MATERIAL SUPPLIED:
◇ ◇ ◇ ◇ ◇

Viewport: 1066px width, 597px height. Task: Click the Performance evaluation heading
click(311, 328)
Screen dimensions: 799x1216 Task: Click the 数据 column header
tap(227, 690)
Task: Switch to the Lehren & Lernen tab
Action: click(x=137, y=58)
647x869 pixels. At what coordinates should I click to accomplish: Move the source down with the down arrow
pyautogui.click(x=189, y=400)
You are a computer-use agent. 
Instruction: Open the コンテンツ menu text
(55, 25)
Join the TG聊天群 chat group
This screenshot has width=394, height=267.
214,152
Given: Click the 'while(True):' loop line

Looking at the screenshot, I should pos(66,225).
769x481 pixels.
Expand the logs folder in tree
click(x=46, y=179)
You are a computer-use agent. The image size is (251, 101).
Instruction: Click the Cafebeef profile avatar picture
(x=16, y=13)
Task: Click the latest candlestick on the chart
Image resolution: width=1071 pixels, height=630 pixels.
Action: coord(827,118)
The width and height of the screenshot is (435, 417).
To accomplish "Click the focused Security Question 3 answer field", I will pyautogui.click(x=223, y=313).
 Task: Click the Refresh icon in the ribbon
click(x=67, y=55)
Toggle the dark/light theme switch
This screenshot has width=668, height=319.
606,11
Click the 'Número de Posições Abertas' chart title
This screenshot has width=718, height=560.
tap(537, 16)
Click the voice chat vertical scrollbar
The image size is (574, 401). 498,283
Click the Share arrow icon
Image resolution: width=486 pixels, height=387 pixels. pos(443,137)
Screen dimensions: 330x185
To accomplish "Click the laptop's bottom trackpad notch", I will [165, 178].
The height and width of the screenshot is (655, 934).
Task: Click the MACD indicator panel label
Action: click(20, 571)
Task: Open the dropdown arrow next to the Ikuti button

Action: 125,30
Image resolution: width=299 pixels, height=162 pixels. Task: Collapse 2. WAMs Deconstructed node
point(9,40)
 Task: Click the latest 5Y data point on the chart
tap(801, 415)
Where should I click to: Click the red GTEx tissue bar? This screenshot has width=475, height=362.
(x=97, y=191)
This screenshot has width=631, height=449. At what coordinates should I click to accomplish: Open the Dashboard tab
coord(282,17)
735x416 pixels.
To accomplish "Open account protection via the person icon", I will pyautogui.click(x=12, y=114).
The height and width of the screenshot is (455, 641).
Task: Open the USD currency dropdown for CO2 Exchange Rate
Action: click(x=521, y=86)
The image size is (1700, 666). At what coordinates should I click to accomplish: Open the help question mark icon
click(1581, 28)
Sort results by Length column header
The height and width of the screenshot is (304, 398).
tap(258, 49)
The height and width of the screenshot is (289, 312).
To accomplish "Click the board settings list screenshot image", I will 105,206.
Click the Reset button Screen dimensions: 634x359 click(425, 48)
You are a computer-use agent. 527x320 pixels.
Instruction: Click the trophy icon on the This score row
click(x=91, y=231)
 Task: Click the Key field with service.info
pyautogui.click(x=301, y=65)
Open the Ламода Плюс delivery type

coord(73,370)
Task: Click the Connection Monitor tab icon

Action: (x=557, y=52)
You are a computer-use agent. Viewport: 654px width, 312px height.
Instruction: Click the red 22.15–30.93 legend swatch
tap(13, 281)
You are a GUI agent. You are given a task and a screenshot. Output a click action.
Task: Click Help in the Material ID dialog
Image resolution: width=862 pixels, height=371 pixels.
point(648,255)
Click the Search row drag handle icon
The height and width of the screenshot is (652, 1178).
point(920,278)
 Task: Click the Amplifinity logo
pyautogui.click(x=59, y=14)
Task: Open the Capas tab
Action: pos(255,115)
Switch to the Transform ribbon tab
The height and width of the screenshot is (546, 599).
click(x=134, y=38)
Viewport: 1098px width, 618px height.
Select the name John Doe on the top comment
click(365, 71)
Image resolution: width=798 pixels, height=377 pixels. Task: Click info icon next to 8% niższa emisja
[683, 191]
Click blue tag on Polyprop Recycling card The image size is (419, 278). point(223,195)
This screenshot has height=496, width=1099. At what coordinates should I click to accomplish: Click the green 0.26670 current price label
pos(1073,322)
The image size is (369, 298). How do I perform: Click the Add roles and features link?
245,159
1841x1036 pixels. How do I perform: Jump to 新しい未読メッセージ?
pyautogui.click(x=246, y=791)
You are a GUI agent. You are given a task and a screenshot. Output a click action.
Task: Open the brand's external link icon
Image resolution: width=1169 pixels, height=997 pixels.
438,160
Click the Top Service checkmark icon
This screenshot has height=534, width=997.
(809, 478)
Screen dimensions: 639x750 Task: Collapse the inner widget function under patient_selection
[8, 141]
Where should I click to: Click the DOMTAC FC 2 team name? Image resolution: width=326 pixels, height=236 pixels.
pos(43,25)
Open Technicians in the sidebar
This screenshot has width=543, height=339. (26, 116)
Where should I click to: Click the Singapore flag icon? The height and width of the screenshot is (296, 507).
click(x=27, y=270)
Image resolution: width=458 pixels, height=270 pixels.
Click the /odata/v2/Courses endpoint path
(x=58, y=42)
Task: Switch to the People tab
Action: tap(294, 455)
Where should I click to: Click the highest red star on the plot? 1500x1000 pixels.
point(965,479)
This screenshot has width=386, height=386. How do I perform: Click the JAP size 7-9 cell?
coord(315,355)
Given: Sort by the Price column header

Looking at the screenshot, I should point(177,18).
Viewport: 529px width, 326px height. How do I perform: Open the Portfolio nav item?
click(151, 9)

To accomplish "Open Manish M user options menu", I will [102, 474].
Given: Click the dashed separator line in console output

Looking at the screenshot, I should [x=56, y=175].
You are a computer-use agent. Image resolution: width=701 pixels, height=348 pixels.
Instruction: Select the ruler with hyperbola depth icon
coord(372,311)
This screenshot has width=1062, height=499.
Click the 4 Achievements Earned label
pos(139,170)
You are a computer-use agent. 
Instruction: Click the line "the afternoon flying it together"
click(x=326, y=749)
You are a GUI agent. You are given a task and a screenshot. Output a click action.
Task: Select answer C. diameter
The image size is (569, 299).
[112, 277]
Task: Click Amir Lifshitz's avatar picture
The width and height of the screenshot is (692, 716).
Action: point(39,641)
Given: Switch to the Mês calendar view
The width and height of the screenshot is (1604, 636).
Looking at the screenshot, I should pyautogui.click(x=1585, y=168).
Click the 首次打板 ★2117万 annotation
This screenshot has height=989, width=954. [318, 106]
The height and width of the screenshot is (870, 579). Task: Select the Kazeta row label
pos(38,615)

◇ ◇ ◇ ◇ ◇

YOUR TASK: Reproduce exactly, and with no other material, the lines between those holding "Given: Click the dashed" and "Task: Click Amir Lifshitz's avatar picture", inclusive.

TASK SOLUTION:
Given: Click the dashed separator line in console output

Looking at the screenshot, I should [x=56, y=175].
You are a computer-use agent. Image resolution: width=701 pixels, height=348 pixels.
Instruction: Select the ruler with hyperbola depth icon
coord(372,311)
This screenshot has width=1062, height=499.
Click the 4 Achievements Earned label
pos(139,170)
You are a computer-use agent. 
Instruction: Click the line "the afternoon flying it together"
click(x=326, y=749)
You are a GUI agent. You are given a task and a screenshot. Output a click action.
Task: Select answer C. diameter
The image size is (569, 299).
[112, 277]
Task: Click Amir Lifshitz's avatar picture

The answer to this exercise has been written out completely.